WHAT THIS TASK INVOLVES:
Could you report every line of the listing below that holds the word "accomplish"?

EXERCISE DATA:

BEGIN

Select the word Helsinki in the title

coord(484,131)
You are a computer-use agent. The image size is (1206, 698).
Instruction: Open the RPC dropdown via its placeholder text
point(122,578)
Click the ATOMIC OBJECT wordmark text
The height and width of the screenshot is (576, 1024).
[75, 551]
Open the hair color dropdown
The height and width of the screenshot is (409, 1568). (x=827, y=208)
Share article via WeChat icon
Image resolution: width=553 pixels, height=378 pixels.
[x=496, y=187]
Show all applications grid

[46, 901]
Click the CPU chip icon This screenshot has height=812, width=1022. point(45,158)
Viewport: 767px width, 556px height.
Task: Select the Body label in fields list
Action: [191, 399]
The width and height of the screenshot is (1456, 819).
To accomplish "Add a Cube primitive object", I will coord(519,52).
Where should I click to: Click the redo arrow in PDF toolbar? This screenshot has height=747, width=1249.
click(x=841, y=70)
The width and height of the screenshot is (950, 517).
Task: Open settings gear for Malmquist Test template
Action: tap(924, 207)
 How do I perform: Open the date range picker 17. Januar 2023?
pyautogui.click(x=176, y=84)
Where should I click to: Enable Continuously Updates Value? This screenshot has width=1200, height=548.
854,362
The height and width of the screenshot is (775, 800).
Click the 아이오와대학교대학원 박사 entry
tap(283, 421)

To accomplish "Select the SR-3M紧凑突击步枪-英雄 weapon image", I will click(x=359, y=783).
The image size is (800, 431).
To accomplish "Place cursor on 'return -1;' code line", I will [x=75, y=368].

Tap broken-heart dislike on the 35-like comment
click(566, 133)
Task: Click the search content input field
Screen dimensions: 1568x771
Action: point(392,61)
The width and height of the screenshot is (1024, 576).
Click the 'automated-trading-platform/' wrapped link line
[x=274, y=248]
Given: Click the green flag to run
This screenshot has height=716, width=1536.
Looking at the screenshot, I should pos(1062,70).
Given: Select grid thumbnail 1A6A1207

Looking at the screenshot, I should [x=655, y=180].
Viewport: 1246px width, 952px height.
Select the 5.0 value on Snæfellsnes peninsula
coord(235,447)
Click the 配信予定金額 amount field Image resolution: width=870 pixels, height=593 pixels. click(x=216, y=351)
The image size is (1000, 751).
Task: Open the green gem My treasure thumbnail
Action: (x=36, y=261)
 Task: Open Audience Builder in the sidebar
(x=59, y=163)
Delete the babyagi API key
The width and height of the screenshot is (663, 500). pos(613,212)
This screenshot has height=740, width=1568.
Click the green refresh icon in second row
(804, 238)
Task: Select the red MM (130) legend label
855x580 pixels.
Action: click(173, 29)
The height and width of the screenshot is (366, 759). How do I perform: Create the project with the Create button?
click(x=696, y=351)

END

ANSWER TO THIS EXERCISE:
To accomplish "Add a Cube primitive object", I will coord(519,52).
To accomplish "Select the SR-3M紧凑突击步枪-英雄 weapon image", I will click(x=359, y=783).
To accomplish "Place cursor on 'return -1;' code line", I will [x=75, y=368].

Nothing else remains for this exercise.